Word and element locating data
----------
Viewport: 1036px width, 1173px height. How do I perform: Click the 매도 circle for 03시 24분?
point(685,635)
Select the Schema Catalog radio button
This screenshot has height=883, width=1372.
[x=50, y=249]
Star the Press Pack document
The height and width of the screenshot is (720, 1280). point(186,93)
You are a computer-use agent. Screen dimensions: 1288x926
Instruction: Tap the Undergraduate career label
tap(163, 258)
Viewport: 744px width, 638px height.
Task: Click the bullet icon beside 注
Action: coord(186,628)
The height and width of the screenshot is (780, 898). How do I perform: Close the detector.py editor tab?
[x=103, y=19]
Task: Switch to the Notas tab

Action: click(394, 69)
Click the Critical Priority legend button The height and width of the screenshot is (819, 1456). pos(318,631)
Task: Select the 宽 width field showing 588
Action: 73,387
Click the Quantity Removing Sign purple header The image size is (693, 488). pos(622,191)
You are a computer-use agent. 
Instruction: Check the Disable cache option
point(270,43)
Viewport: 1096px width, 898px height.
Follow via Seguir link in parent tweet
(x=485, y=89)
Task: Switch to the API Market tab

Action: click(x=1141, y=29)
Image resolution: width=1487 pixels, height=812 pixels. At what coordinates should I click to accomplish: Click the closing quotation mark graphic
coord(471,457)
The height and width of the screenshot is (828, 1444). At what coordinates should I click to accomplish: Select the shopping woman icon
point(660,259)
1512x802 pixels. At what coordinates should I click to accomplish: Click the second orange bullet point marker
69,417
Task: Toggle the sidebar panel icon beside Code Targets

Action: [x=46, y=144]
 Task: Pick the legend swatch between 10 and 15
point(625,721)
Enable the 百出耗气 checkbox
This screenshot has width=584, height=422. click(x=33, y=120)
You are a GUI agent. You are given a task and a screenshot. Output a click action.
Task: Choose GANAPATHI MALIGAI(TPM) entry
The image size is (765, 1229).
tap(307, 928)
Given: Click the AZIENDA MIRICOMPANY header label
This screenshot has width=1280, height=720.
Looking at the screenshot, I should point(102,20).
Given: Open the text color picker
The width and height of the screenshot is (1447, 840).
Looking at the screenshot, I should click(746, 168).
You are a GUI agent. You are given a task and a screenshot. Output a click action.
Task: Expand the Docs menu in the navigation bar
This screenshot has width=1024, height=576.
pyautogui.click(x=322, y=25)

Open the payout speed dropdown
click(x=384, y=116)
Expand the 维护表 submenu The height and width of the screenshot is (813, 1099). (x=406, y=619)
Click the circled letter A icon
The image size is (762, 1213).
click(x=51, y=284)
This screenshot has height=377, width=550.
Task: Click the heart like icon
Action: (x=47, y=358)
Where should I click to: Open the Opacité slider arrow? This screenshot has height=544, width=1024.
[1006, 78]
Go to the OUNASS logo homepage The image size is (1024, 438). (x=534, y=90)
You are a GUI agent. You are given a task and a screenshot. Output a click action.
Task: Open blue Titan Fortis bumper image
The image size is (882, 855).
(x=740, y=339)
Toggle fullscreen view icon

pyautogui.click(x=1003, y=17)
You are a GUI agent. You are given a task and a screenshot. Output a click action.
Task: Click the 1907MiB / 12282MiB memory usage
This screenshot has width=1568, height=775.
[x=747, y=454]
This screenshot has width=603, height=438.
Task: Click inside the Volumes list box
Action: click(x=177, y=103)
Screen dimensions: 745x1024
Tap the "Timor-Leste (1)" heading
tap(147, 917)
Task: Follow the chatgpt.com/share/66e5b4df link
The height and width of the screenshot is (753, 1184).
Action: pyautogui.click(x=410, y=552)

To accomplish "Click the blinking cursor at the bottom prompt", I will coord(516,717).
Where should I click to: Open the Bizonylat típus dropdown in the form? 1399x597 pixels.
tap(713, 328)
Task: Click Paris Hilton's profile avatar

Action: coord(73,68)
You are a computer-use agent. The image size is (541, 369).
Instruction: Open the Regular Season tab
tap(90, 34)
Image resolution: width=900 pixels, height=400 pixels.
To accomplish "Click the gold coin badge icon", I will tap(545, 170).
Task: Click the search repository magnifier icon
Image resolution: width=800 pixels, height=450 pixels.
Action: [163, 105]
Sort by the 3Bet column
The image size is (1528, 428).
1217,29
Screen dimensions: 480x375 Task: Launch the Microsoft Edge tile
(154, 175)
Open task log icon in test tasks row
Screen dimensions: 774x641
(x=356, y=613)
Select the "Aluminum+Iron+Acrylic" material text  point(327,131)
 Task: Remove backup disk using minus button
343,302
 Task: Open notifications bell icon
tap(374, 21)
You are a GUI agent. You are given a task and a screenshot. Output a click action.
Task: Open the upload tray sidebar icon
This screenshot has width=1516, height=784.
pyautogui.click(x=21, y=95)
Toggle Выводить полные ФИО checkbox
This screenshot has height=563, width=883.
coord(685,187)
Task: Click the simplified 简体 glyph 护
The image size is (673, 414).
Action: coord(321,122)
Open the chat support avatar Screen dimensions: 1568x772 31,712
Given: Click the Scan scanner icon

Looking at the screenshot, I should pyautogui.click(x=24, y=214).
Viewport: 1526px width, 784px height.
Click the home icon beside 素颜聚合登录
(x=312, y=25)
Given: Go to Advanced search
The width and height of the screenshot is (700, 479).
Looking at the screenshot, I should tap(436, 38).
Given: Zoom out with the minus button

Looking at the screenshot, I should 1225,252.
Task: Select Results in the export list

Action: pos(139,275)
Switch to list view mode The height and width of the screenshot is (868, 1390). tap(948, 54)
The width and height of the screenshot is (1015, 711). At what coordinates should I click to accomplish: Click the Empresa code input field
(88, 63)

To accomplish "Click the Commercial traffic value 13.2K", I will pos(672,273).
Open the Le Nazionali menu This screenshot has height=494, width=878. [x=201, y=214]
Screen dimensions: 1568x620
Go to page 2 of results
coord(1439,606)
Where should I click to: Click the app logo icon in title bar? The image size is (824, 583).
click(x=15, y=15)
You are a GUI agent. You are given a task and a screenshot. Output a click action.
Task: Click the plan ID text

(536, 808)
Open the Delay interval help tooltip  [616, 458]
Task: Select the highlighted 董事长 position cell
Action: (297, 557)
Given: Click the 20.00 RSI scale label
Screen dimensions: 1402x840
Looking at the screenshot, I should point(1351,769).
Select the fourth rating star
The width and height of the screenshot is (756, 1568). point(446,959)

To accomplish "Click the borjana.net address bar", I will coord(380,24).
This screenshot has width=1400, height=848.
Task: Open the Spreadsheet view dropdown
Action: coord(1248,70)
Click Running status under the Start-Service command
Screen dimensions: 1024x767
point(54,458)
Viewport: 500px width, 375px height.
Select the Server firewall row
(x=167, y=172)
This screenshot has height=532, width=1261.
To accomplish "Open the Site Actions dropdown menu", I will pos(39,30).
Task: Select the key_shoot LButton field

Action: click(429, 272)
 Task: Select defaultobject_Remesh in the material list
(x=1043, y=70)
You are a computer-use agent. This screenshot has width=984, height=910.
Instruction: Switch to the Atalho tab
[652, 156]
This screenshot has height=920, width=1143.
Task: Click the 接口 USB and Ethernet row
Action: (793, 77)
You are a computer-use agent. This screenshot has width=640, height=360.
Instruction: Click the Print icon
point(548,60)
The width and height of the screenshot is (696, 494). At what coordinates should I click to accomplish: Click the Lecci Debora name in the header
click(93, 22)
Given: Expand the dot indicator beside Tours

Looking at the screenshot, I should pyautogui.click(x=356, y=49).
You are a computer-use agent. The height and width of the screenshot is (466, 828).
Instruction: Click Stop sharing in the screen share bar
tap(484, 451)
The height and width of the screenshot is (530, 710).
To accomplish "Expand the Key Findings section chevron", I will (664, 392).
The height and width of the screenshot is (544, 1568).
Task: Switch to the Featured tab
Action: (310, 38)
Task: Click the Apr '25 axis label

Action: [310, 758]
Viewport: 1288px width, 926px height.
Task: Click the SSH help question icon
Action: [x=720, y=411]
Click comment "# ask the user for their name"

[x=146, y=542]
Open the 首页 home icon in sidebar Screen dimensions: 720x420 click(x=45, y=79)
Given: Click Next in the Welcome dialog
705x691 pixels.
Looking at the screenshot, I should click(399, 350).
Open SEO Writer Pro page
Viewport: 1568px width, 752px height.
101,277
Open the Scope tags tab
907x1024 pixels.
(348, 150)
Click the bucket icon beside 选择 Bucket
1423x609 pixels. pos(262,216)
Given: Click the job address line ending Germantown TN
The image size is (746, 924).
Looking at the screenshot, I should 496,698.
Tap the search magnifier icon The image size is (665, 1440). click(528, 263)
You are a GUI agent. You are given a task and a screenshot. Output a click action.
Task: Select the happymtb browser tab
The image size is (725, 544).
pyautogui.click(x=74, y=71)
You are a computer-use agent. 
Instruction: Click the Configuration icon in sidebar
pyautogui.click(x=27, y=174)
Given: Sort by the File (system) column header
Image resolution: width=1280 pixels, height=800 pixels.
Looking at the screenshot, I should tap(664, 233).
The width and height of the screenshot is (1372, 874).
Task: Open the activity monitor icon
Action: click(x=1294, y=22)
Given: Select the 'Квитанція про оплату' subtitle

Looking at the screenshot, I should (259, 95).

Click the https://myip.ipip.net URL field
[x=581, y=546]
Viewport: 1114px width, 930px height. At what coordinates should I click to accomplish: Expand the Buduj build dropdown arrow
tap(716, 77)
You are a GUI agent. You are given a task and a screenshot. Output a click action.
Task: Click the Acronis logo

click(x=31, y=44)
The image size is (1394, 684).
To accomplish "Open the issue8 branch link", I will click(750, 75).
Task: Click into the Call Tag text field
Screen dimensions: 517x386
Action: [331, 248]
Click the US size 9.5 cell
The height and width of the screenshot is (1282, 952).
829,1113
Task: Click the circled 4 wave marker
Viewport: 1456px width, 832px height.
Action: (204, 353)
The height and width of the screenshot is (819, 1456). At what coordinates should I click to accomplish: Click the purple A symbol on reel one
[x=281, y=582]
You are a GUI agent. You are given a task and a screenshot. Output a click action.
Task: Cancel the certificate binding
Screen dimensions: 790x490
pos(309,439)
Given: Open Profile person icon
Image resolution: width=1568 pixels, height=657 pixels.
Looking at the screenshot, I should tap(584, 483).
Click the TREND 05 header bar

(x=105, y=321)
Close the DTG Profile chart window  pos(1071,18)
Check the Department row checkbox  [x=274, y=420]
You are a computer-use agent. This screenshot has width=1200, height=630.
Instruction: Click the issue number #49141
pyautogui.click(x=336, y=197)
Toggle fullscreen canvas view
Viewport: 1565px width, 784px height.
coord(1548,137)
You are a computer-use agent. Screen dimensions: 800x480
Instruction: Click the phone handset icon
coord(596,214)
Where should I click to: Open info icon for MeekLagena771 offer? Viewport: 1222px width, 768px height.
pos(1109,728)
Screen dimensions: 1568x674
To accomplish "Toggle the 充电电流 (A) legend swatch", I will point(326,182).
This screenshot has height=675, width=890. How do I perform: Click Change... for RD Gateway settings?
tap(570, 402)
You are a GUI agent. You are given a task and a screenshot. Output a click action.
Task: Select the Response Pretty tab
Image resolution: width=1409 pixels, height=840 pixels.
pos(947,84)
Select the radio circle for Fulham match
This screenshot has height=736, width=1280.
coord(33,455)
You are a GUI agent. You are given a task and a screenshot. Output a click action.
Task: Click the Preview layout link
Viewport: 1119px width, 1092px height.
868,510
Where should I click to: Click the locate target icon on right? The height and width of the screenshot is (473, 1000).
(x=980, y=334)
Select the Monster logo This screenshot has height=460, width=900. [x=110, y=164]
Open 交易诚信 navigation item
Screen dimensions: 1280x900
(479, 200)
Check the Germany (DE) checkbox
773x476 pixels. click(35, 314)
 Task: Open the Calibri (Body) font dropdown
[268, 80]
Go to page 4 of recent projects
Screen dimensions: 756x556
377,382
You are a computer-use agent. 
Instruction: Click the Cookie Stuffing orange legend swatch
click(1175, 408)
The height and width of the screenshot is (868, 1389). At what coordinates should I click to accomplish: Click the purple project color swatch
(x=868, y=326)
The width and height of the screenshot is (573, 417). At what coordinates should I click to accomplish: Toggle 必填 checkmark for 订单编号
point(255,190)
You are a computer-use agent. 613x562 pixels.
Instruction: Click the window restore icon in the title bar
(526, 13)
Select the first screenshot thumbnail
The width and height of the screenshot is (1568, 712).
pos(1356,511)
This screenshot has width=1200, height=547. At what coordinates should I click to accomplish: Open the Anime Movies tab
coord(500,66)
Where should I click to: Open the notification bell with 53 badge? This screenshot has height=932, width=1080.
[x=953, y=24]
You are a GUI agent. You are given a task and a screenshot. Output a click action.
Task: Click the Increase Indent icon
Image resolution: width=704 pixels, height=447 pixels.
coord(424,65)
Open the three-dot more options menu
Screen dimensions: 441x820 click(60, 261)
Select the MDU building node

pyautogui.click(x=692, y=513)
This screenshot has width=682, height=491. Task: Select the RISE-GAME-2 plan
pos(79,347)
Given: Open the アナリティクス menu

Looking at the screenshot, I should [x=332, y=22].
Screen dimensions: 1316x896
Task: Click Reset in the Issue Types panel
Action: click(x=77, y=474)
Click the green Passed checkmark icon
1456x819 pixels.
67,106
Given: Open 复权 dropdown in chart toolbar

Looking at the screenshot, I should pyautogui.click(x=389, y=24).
----------
» **WHAT YOU NEED TO DO**: Identify each line of the rows above that contains the string "material" and copy every such line in full.

» **RESPONSE TO THE TASK**:
Select the "Aluminum+Iron+Acrylic" material text  point(327,131)
 Task: Select defaultobject_Remesh in the material list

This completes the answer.